Leo McCarey’s 1952 drama My Son John arrives on DVD/Blu-ray with a reputation as the Reefer Madness of Red Scare propaganda films, a hysterical indictment of communism and its ruinous effects on the American family. There are times when that reputation is entirely warranted, like a scene where a patriotic father thwacks his grown son in the head with the Bible, or another where the young man’s God-fearing mother condemns him for getting a fancy-pants education while his square-shouldered brothers were out triumphing on the gridiron. Yet McCarey, whose eclectic career includes two of the greatest comedies ever made (Duck Soup and The Awful Truth) and the classic tearjerker Make Way For Tomorrow, doesn’t entirely abandon his dramatic instincts for the sake of his right-drifting politics. Look past the absurdly schematic plotting—in fact, forget about the Red Scare hokum altogether—and My Son John tells a more common, relatable tale about the disappointment all parents feel when their children stray from the path.

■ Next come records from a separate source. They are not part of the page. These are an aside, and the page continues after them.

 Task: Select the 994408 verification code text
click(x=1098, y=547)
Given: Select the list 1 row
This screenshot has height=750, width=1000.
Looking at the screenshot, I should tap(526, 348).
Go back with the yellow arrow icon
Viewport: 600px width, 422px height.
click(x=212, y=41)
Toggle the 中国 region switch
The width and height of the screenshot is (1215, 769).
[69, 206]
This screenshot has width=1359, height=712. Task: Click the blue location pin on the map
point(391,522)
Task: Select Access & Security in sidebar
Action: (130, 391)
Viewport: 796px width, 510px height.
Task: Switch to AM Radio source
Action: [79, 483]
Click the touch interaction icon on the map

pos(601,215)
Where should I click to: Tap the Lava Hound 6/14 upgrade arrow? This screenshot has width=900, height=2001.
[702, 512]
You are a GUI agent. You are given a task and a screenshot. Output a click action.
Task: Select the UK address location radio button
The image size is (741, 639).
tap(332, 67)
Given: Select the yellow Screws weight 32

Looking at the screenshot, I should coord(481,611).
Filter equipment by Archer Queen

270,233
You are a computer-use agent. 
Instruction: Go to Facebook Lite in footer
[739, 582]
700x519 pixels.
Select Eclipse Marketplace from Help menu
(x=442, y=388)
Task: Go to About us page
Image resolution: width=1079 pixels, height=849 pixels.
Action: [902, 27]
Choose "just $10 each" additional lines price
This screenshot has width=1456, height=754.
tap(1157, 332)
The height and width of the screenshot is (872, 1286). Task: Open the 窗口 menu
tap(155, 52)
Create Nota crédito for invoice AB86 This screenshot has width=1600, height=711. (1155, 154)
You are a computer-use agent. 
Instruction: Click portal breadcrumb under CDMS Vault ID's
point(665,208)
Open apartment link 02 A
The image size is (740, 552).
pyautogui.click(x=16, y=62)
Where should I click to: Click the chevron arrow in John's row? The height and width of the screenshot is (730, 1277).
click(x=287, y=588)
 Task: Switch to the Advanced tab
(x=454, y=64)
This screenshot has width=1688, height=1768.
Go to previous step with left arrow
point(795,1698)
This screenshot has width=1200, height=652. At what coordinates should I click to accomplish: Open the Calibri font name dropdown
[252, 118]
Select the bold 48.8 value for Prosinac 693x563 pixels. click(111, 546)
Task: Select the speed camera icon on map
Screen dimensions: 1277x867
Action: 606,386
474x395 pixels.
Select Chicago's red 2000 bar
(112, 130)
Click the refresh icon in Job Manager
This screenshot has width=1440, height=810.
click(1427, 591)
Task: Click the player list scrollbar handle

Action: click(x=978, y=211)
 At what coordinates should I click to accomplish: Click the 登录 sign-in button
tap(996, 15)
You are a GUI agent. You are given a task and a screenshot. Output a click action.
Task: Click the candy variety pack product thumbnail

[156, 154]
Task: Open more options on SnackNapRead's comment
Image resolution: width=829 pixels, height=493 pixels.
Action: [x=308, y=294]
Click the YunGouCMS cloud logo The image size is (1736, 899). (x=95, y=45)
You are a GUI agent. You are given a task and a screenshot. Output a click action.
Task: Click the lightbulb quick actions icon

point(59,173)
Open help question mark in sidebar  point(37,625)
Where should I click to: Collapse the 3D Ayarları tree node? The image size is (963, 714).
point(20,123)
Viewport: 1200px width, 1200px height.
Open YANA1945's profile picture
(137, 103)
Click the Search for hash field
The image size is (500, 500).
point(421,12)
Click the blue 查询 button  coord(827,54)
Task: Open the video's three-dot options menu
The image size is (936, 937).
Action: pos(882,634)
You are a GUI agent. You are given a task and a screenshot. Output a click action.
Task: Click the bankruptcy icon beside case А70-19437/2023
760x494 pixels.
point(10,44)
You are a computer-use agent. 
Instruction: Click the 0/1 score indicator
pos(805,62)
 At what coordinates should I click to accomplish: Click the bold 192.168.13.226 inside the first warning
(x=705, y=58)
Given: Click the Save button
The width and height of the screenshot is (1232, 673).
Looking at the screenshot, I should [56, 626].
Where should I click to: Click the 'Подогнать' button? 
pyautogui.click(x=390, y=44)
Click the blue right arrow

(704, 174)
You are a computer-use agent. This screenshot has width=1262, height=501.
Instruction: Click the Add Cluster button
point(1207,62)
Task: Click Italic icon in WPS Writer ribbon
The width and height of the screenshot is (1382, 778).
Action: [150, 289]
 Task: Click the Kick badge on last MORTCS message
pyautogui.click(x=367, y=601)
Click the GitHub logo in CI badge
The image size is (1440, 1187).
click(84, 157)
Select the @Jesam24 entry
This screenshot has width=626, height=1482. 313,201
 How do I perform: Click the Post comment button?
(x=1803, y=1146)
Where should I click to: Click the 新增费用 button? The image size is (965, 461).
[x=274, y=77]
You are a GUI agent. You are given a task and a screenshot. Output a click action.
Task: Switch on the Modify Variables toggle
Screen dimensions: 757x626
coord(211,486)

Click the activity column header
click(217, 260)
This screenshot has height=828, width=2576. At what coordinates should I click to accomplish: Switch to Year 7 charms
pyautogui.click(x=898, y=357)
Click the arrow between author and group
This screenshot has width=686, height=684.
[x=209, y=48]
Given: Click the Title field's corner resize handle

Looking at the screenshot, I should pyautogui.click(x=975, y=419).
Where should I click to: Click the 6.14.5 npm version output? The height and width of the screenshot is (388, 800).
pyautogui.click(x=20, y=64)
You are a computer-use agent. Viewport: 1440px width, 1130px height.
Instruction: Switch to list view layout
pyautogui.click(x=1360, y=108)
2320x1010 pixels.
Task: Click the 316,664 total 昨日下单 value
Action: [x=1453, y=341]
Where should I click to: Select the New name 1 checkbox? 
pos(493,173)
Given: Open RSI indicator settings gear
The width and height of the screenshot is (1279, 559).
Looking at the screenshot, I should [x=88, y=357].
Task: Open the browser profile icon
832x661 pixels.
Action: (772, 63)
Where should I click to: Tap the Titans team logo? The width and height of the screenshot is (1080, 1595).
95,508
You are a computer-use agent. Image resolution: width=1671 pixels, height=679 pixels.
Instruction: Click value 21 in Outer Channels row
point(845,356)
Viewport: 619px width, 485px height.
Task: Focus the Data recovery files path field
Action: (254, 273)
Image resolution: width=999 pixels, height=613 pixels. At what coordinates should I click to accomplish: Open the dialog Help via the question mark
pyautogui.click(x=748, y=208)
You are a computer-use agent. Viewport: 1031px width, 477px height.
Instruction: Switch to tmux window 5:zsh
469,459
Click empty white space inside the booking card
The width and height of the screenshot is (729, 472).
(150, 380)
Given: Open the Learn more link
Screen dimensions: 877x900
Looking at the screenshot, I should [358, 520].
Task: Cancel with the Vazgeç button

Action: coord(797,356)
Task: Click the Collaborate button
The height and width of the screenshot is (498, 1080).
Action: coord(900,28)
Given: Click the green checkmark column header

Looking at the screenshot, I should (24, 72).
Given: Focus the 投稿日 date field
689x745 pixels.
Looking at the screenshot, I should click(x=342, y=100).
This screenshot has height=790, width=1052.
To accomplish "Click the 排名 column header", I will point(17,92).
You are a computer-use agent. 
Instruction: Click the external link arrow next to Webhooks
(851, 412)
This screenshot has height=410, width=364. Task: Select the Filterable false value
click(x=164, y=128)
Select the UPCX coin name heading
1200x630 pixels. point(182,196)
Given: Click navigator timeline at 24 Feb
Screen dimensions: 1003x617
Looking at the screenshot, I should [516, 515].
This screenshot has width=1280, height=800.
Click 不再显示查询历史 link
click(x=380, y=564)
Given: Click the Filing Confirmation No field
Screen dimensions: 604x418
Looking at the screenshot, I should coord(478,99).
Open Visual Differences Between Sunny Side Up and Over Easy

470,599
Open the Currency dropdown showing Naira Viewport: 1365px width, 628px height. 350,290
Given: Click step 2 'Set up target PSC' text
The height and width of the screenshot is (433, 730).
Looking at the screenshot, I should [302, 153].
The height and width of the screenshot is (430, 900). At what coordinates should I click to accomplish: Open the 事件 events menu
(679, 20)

Before the wayward boy turns up, My Son John establishes the God-fearing, All-American decency of his family with a propagandistic zeal that would be outrageous if it weren’t so tedious. The opening scene has Dean Jagger, a pipe-smoking patriarch and community leader, collecting wife Helen Hayes for church with their two other sons, who are heading off to serve their country the very next day. (Whenever the good sons are brought up, Hayes drags out a picture of them crouching and smiling in their football uniforms.) When the eponymous son, played by Robert Walker, turns up after falling out of touch, his parents are happy to see him, but skeptical of all his book-learnin’ and his time among the Washington elite. Walker infuriates his father by hanging out with a college professor and mocking his love-it-or-leave-it patriotism, but he finds a more sympathetic audience in Hayes, who doesn’t recognize Commie rhetoric when she hears it.

As the tension mounts, particularly between Jagger and Walker, My Son John turns into a full-blown McCarthy hearing, with Jagger blasting his son with accusations of Communist subversion while Walker smugly, arrogantly, and ineffectually tries to deflect the charges. Once the Bible gets whipped out, the film reaches a comical nadir of moral high-handedness. The second half isn’t exactly elegant, partly because of a hammy FBI investigation subplot and partly because Walker, who died before the production was finished, is absent from some important late scenes. (The use of leftover Walker footage from Strangers On A Train is the opposite of seamless.) But the focus becomes less on Walker and his father, who even McCarey seems to think is a bully, and more on Walker and his mother, who wants to trust her son and understand his motives. There’s a subtle cruelty to the way Walker uses sarcasm and humor to belittle his hayseed mother; if it can be divorced from the film’s politics, the gap between them is as recognizable as any between older people and the younger generation. When My Son John is not about losing America, it’s about losing a family member, and that’s a more rational and recognizable fear.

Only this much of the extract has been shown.